Arab Finance House has been making optimistic sounds by declaring that it expects to eventually have around 20 per cent of the Islamic banking market, although it was coy about an exact timeline. AFH has also been talking about moving into Syria this year and Qatar Islamic Bank is believed to be a major joint shareholder in the venture.

The Lebanese government, which has been reluctant to offer any more banking licences, has paradoxically made favourable noises about allowing more Islamic banks to enter the market and the central bank governor has pushed ahead with a certification programme to train more Islamic banking staff. 

Adnan Ahmad Yousif, the managing director of Al Baraka believes that many of the smaller banks will be taken over or will convert to Islamic banks. The banking laws, he pointed out, do not allow conventional banks to open Islamic windows. Conventional banks must fully convert if they want to enter the Islamic banking arena. Al Baraka has plans to increase the amount of braches it has in Lebanon, as well as offer new products.
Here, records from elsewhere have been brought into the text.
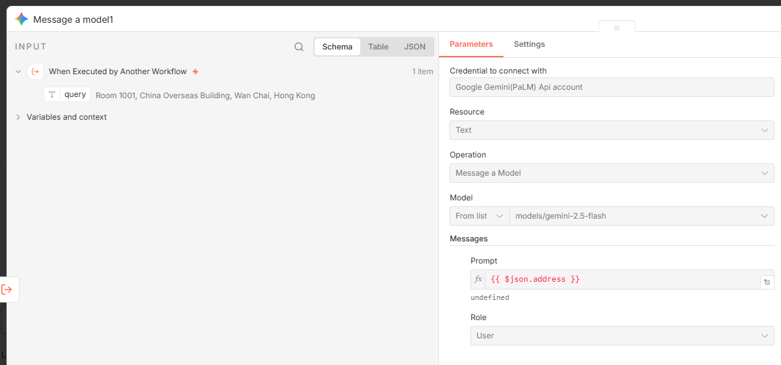Click the search icon in Input panel
The height and width of the screenshot is (365, 781).
coord(299,47)
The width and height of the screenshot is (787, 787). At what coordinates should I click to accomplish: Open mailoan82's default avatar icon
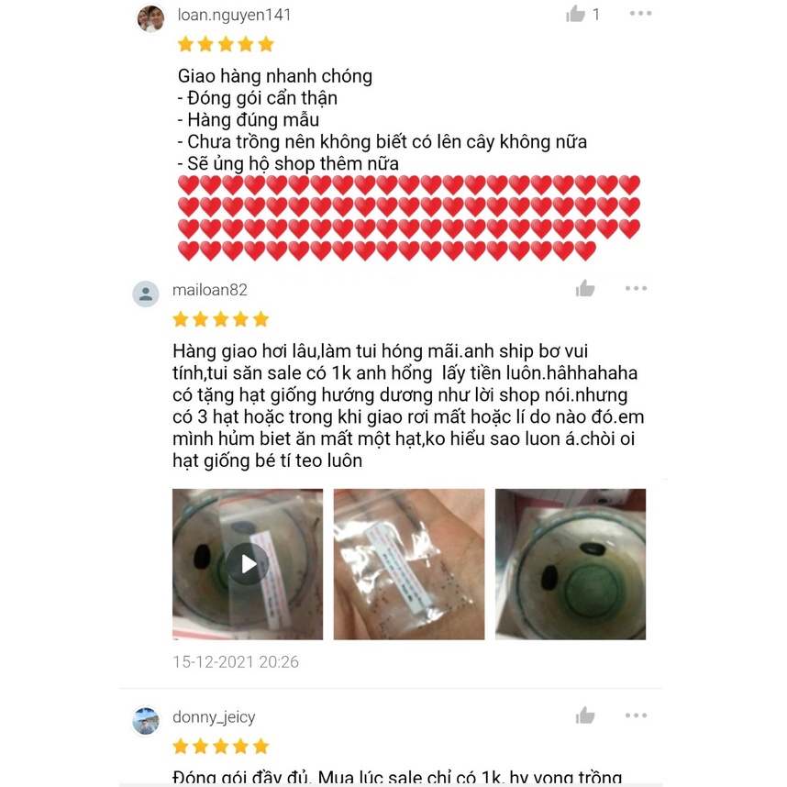(146, 294)
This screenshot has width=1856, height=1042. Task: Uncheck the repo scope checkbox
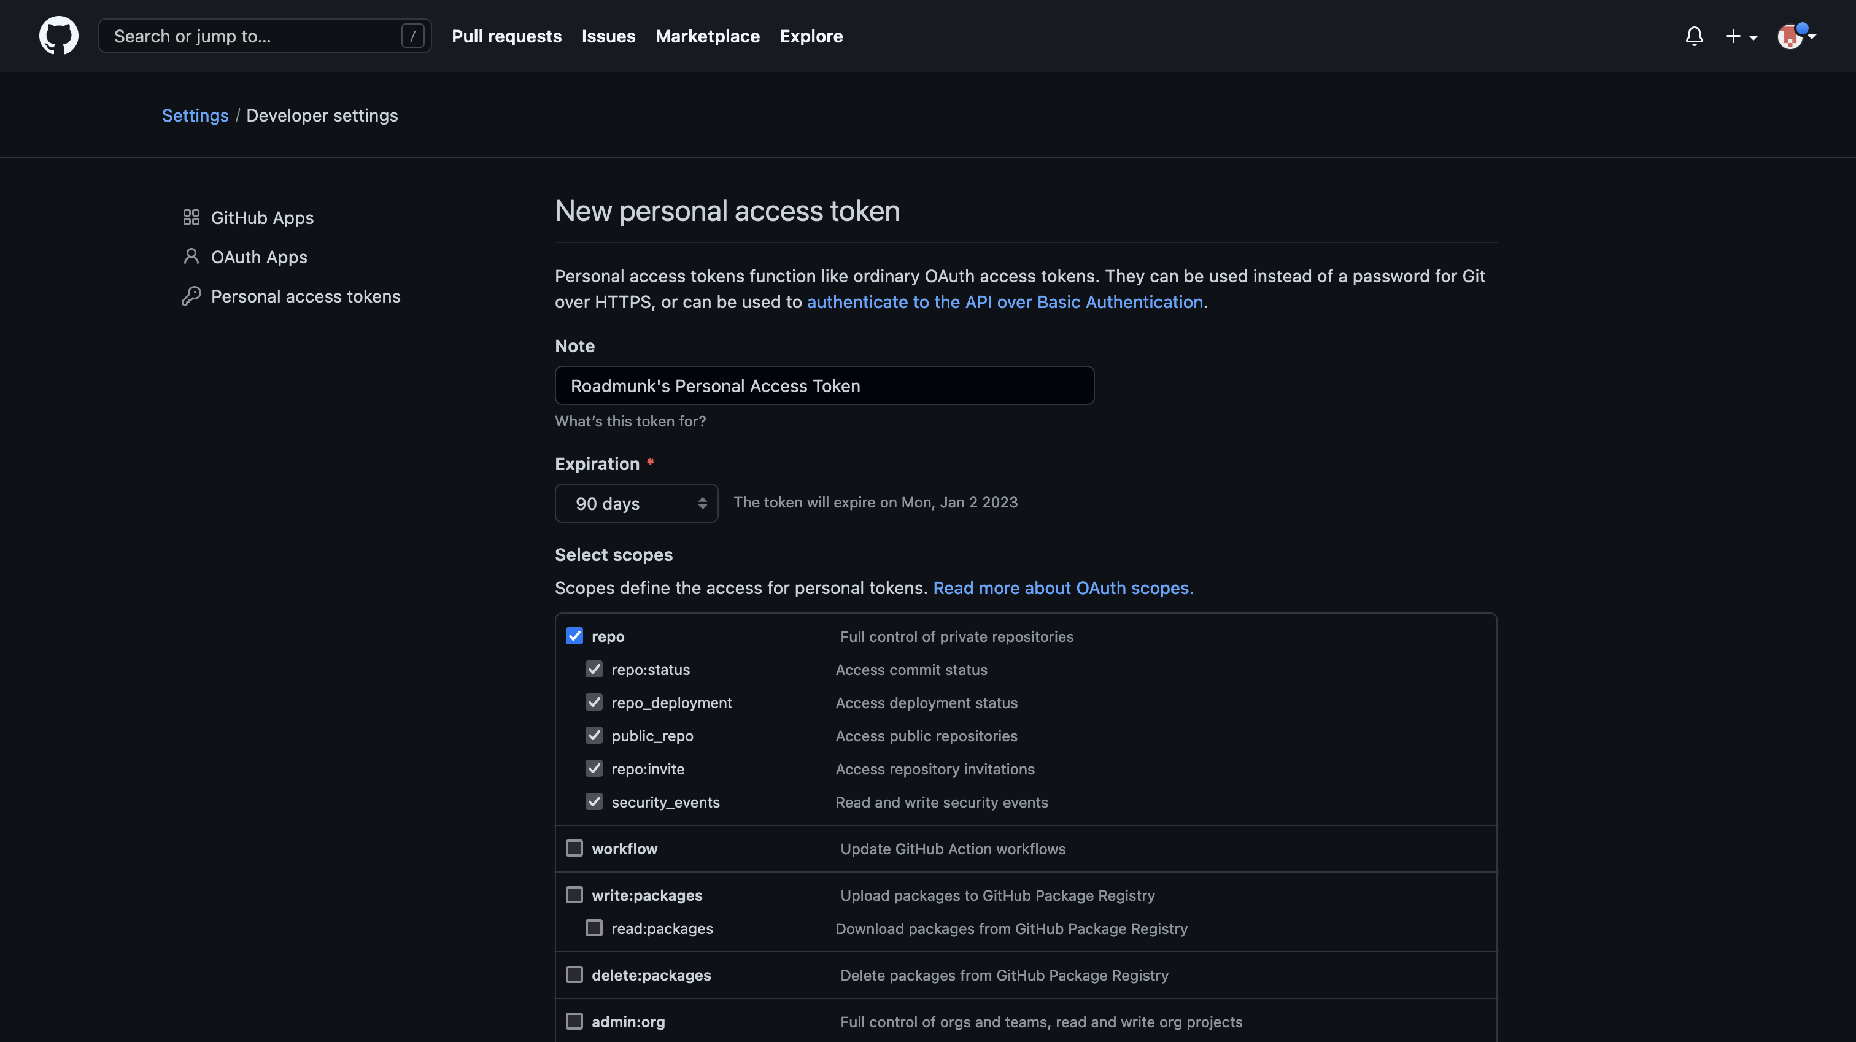click(x=574, y=636)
International Investment Group from Kuwait is going to launch an Islamic bank with $400 million in start-up capital soon. Banque Audi is also believed to have initiated plans to open branches in Jordan and Sudan. Fransabank which recently announced that it was planning to move into Algeria, is also believed to be preparing to launch an Islamic window too. 
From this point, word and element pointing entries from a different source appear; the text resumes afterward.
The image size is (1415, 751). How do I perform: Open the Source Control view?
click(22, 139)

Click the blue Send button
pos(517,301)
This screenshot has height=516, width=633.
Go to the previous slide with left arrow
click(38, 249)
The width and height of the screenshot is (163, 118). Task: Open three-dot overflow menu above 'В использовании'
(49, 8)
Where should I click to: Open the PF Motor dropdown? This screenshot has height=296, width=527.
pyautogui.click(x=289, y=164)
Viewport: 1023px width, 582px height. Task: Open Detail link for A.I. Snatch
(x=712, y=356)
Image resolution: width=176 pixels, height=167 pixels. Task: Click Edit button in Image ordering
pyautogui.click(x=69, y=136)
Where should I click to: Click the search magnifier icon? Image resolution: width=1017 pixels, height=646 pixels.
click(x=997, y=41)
Nabil Othman, the head of private banking at Arab Finance House in Beirut said that "the vehicle of financing maintained by Islamic banks is more flexible than the conventional banks in Lebanon. There is a growing appetite for Islamic banking in Lebanon, especially in the northern and southern parts of the country, where the majority of the population is Muslim. I understand that there is a chain of other licences to be given. There is a demand for Islamic products that probably has not been tapped that will continue to expand."

Analysts believe that if some conventional banks were allowed to convert their existing licences into Islamic banks and provide purely Islamic products and the location was right, that converting would make sense, given the potential growth in that particular market. It may give them that competitive edge, compared to the conventional banking market which is dominated by the Audis, the Bloms and the Byblos.

Young said that "We are expecting the conditions to come through with higher bad debts impacting on profitability this year. Depending on how the political environment evolves and its impact on the economy in general and whether that flows on into the following year, remains to be seen. Before the crisis the main banks in the market had a lot of capital injected into their balance sheets, new capital, while that was primarily earmarked for international expansion, it does put them in a position to absorb anything that comes along from the political crisis.

Their loan portfolios are relatively small in comparison to the overall balance sheet and interest rates have helped in terms that they are now earning higher yields from the government bonds from a couple of years ago when the dollar book was earning very low interest rates and they were effectively making a loss on that. That situation has changed slightly and it is helping them somewhat."             

The country could be a test-case that many in the banking community will be watching extremely closely as the country's convulsions continue, both politically and economically well into 2008. Lebanon's turbulent evolution is going to continue for quite some time yet.